# EXCERPTED RECORDS:
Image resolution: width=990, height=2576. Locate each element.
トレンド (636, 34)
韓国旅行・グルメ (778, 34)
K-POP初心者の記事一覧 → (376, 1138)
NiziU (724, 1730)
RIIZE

# PROBLEM STATEMENT:
Each entry should be written out again exactly, with no word left out.

# WORKED SOLUTION:
Image resolution: width=990, height=2576. Locate each element.
トレンド (636, 34)
韓国旅行・グルメ (778, 34)
K-POP初心者の記事一覧 → (376, 1138)
NiziU (724, 1730)
RIIZE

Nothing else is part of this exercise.